### TEXTO PARA ANÁLISE:
--

Como os habitantes das aldeias por que tinha passado, o pai, com as mãos nuas, tentava abrir caminho através dos escombros do quarto onde dormiam os irmãos, ao mesmo tempo que recitava partes do Corão e soluçava. “Havia corpos no exterior, embrulhados em cobertores. Não me atrevi a olhar para as caras. Não sabia por onde começar”, disse o afegão àquele jornal.

Quatro dos seus irmãos, três rapazes de 7, 12 e 17 anos, e uma rapariga de 22, morreram. Ao todo, descobriu ao longo desse dia, foram 22 os familiares que perdeu para o sismo, que praticamente não deixou pedra sobre pedra em Gyan, aldeia onde até então moravam cerca de 50 famílias. “Morreram enquanto dormiam. O mundo caiu-lhes em cima”, resumiu, desalentado, sentado à porta de um dos hospitais da capital da província.

Os últimos dias, contou esta quinta-feira ao The Guardian, passou-os entre a aldeia e Sharan, a socorrer os feridos e a enterrar os mortos. Desde que a terra tremeu, garantiu Karim, nunca mais voltou a comer. “Não consigo. Agora estou só aqui à porta do hospital e não sei o que fazer. O meu pai continua sentado entre os escombros a chorar pela minha irmã, pelos meus irmãos e pelos seus primos. Ainda há pessoas enterradas nos escombros de outras aldeias”, desabafou. “Deixei os feridos no hospital e voltei para enterrar os mortos. Ainda não tive tempo para fazer o luto. Sinto que estou a dormir e não sei por quem devo fazer o luto. Não sei por qual deles devo chorar.”

--

### TAREFA A CUMPRIR:
Reproduza sem alterações o trecho do texto sobre o sismo que vai desde "Como os habitantes" até "afegão àquele jornal.", incluindo estas palavras.

--

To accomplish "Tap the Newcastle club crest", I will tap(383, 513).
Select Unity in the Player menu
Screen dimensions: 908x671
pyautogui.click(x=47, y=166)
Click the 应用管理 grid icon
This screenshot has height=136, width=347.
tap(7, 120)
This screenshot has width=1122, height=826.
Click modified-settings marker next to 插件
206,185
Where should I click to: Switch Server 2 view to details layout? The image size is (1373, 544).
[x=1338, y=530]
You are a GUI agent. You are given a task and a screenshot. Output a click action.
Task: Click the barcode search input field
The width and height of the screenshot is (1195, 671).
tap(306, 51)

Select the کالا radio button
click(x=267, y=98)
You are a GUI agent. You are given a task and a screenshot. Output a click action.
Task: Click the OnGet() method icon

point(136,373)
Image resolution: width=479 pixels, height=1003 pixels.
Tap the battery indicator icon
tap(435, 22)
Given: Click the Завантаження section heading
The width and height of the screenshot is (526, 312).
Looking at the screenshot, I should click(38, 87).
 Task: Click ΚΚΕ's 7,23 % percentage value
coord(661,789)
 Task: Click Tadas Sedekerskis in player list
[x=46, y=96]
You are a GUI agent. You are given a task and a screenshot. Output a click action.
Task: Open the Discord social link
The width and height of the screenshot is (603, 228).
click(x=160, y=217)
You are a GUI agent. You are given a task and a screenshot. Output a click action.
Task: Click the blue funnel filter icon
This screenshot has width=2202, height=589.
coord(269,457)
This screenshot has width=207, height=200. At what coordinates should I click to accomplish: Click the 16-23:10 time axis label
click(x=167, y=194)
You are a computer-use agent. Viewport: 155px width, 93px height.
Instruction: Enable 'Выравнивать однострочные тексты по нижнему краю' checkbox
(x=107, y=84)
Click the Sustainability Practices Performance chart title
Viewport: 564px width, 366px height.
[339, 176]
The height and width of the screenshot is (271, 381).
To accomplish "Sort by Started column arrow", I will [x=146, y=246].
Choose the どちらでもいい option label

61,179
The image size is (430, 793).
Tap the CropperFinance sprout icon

--

### RESULTADO DO EXERCÍCIO:
Como os habitantes das aldeias por que tinha passado, o pai, com as mãos nuas, tentava abrir caminho através dos escombros do quarto onde dormiam os irmãos, ao mesmo tempo que recitava partes do Corão e soluçava. “Havia corpos no exterior, embrulhados em cobertores. Não me atrevi a olhar para as caras. Não sabia por onde começar”, disse o afegão àquele jornal.